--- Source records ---
•••

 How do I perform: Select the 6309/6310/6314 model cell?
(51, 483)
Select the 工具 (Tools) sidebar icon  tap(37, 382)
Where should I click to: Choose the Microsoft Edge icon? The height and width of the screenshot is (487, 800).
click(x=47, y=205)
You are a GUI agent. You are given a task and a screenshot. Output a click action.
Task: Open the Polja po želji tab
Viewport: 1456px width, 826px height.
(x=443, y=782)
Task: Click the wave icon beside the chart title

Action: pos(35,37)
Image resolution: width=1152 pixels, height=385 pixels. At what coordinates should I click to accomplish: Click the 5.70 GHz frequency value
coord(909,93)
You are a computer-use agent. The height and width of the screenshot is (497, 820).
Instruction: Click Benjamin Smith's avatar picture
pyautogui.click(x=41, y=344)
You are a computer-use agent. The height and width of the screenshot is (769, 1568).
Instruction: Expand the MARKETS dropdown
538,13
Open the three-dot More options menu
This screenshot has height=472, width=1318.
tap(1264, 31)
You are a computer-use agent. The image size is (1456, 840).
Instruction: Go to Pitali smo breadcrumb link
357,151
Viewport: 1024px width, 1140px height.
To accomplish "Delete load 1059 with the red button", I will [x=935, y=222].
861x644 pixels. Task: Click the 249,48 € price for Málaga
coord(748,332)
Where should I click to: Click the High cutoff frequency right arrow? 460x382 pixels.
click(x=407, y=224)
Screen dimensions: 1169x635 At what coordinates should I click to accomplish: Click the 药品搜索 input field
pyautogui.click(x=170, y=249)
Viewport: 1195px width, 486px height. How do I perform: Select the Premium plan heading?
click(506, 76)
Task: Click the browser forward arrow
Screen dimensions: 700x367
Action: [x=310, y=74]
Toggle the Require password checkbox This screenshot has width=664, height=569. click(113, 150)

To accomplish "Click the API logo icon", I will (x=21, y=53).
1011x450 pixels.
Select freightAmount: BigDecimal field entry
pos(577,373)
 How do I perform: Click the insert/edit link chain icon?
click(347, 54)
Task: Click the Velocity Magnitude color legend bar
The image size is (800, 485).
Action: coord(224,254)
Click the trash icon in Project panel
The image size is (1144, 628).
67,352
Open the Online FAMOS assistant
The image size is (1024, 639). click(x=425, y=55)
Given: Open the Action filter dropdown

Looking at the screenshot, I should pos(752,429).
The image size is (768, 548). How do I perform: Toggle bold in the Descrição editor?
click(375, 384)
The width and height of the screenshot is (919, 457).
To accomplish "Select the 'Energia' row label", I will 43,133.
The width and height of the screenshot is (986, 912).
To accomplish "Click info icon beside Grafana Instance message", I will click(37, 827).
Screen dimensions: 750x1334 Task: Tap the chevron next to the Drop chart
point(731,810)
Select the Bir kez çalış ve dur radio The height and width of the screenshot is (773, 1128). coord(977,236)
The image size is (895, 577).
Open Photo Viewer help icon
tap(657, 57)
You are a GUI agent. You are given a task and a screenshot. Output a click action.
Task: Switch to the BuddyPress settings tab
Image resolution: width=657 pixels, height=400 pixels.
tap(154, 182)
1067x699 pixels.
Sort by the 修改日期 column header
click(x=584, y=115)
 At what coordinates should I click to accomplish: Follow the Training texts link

•••

--- Work instruction ---
Reproduce every line above without error.

--- Result of this exercise ---
 How do I perform: Select the 6309/6310/6314 model cell?
(51, 483)
Select the 工具 (Tools) sidebar icon  tap(37, 382)
Where should I click to: Choose the Microsoft Edge icon? The height and width of the screenshot is (487, 800).
click(x=47, y=205)
You are a GUI agent. You are given a task and a screenshot. Output a click action.
Task: Open the Polja po želji tab
Viewport: 1456px width, 826px height.
(x=443, y=782)
Task: Click the wave icon beside the chart title

Action: pos(35,37)
Image resolution: width=1152 pixels, height=385 pixels. At what coordinates should I click to accomplish: Click the 5.70 GHz frequency value
coord(909,93)
You are a computer-use agent. The height and width of the screenshot is (497, 820).
Instruction: Click Benjamin Smith's avatar picture
pyautogui.click(x=41, y=344)
You are a computer-use agent. The height and width of the screenshot is (769, 1568).
Instruction: Expand the MARKETS dropdown
538,13
Open the three-dot More options menu
This screenshot has height=472, width=1318.
tap(1264, 31)
You are a computer-use agent. The image size is (1456, 840).
Instruction: Go to Pitali smo breadcrumb link
357,151
Viewport: 1024px width, 1140px height.
To accomplish "Delete load 1059 with the red button", I will [x=935, y=222].
861x644 pixels. Task: Click the 249,48 € price for Málaga
coord(748,332)
Where should I click to: Click the High cutoff frequency right arrow? 460x382 pixels.
click(x=407, y=224)
Screen dimensions: 1169x635 At what coordinates should I click to accomplish: Click the 药品搜索 input field
pyautogui.click(x=170, y=249)
Viewport: 1195px width, 486px height. How do I perform: Select the Premium plan heading?
click(506, 76)
Task: Click the browser forward arrow
Screen dimensions: 700x367
Action: [x=310, y=74]
Toggle the Require password checkbox This screenshot has width=664, height=569. click(113, 150)

To accomplish "Click the API logo icon", I will (x=21, y=53).
1011x450 pixels.
Select freightAmount: BigDecimal field entry
pos(577,373)
 How do I perform: Click the insert/edit link chain icon?
click(347, 54)
Task: Click the Velocity Magnitude color legend bar
The image size is (800, 485).
Action: coord(224,254)
Click the trash icon in Project panel
The image size is (1144, 628).
67,352
Open the Online FAMOS assistant
The image size is (1024, 639). click(x=425, y=55)
Given: Open the Action filter dropdown

Looking at the screenshot, I should pos(752,429).
The image size is (768, 548). How do I perform: Toggle bold in the Descrição editor?
click(375, 384)
The width and height of the screenshot is (919, 457).
To accomplish "Select the 'Energia' row label", I will 43,133.
The width and height of the screenshot is (986, 912).
To accomplish "Click info icon beside Grafana Instance message", I will click(37, 827).
Screen dimensions: 750x1334 Task: Tap the chevron next to the Drop chart
point(731,810)
Select the Bir kez çalış ve dur radio The height and width of the screenshot is (773, 1128). coord(977,236)
The image size is (895, 577).
Open Photo Viewer help icon
tap(657, 57)
You are a GUI agent. You are given a task and a screenshot. Output a click action.
Task: Switch to the BuddyPress settings tab
Image resolution: width=657 pixels, height=400 pixels.
tap(154, 182)
1067x699 pixels.
Sort by the 修改日期 column header
click(x=584, y=115)
 At what coordinates should I click to accomplish: Follow the Training texts link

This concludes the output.